Suite à l'analyse des dossiers de 100 compagnies d'assurance, les auteurs
présentent les facteurs de risque de recours en justice après
Lasik et PhotoKératectomie Réfractive (PKR). Selon cette étude,
un chirurgien a d'autant plus de risques d'être traduit en justice qu'il
effectue de nombreuses interventions et qu'il a des antécédents
de plaintes ou de poursuites. Si l'activité opératoire dépasse
100 interventions par an, d'autres éléments semblent intervenir,
comme par exemple le temps passé en pré-opératoire avec
le patient ou une prise en charge partagée avec des optométristes.
Ces données pourraient permettre d'optimiser la gestion des opérés
et de limiter les recours en justice.
Phaco
: résultats et complications en fonction du type de cataracte (Br.
J. Ophthalmol. 2003 ; 87(11) : 1356-9, S.S. Ermiss et al.) http://bjo.bmjjournals.com
sametermis@yahoo.com
A partir d'une série prospective de 82 patients, les auteurs ont comparé
la prise en charge chirurgicale (anesthésie topique, incision cornéenne,
phaco et implant souple) des cataractes blanches (1er oeil) et d'autres types
de cataractes (2ème oeil, opacités sous-capsulaires postérieures
et/ou corticales et/ou nucléaires). Les examens de suivi ont été
effectués à J1, une semaine, un et trois mois. Pour les cataractes
blanches, le rhexis a été réalisé sous bleu trypan
en utilisant une grande quantité de visqueux. Aucune différence
significative n'a été notée entre les deux groupes quant
à l'acuité visuelle, l'épaisseur cornéenne centrale,
la pression intra-oculaire post-opératoires ou le taux de rupture capsulaire
per-opératoire. Pour les cataractes blanches en revanche, le temps opératoire
était plus long et la fréquence des opacités sous-capsulaires
postérieures et des oedèmes cornéens plus élevée.
Protocole
de traitement du glaucome : la 2ème édition de l'European
Glaucoma Society (Communiqué EGS - 9 décembre 2003) www.eugs.org
La Société européenne pour le traitement des glaucomes
vient de publier la 2ème édition de son protocole de traitement
du glaucome, qui définit le rôle de l'observance du patient ainsi
que la mesure de la qualité de vie dans les décisions et le résultat
thérapeutique. Ces nouvelles directives, dont la 1ère publication
remonte à 1998, englobent les dernières recherches et discussions
cliniques relatives au glaucome, ainsi qu'une mise à jour des découvertes
en matière de traitements et de techniques chirurgicales récentes.
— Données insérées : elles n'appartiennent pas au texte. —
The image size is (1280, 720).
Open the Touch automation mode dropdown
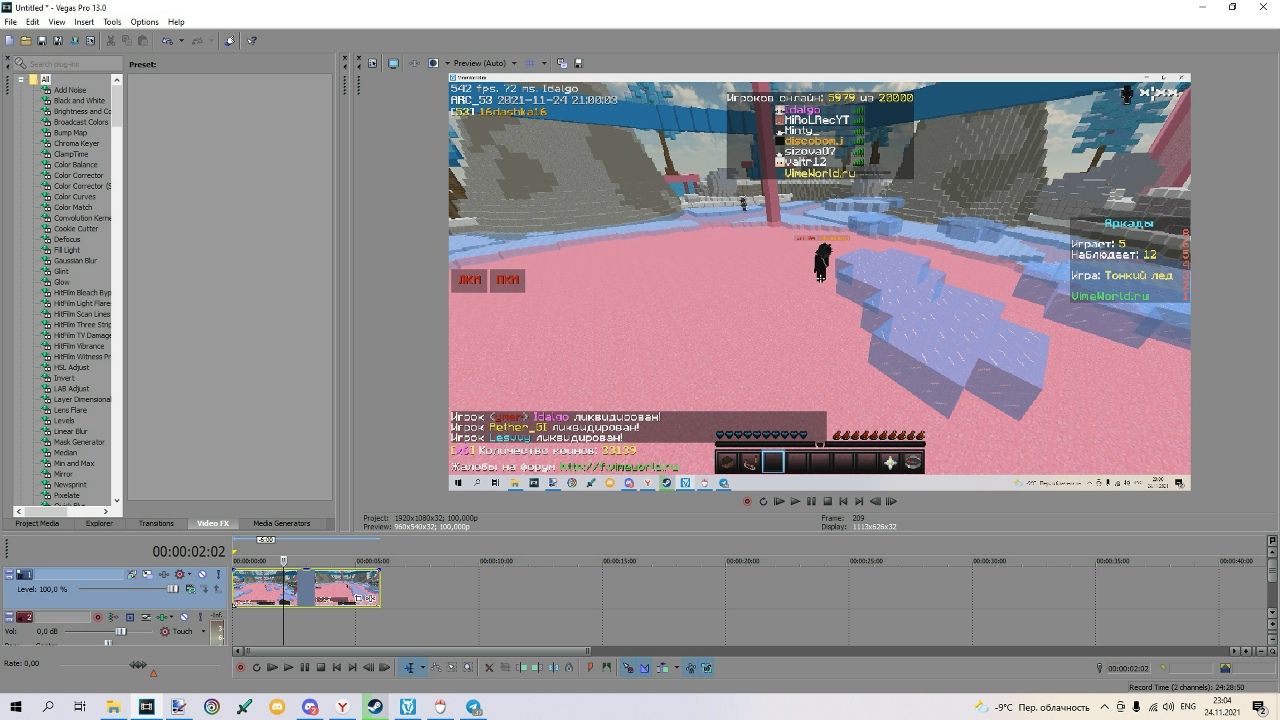click(x=203, y=631)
L'EGS souligne que « la fonction visuelle est étroitement
liée à la qualité de vie, ainsi les effets secondaires
du traitement, son programme d'administration et son prix doivent tous être
pris en compte lors du choix du traitement ». Présentement,
la seule approche qui s'est révélée efficace dans la préservation
de la fonction visuelle, selon elle, est la réduction de la PIO. Les
directives établissent que si le traitement de 1er choix (les dérivés
de prostaglandine ont remplacé les bêtabloquants à ce titre)
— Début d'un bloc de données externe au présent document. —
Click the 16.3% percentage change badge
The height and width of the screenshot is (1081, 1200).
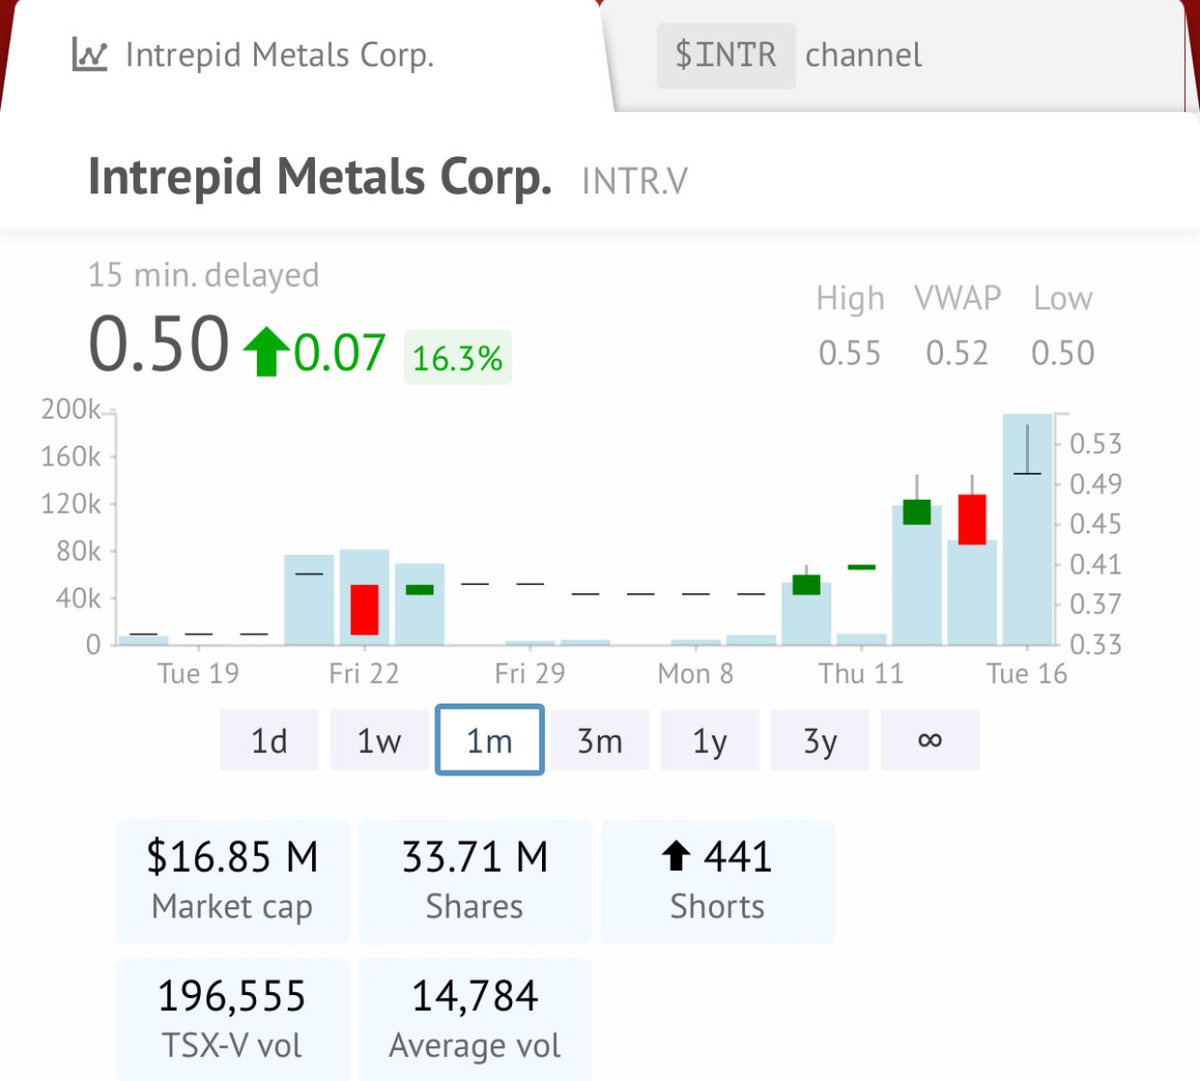457,355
n'est pas efficace en termes de mesure de PIO, « il est donc préférable
de changer le traitement initial plutôt que d'utiliser un 2ème
médicament ». L'objectif du traitement « n'a pas
besoin d'être une progression zéro, mais plutôt le ralentissement
de la vitesse de progression en ligne avec l'espérance de vie du patient »,
au vu des récentes découvertes cliniques.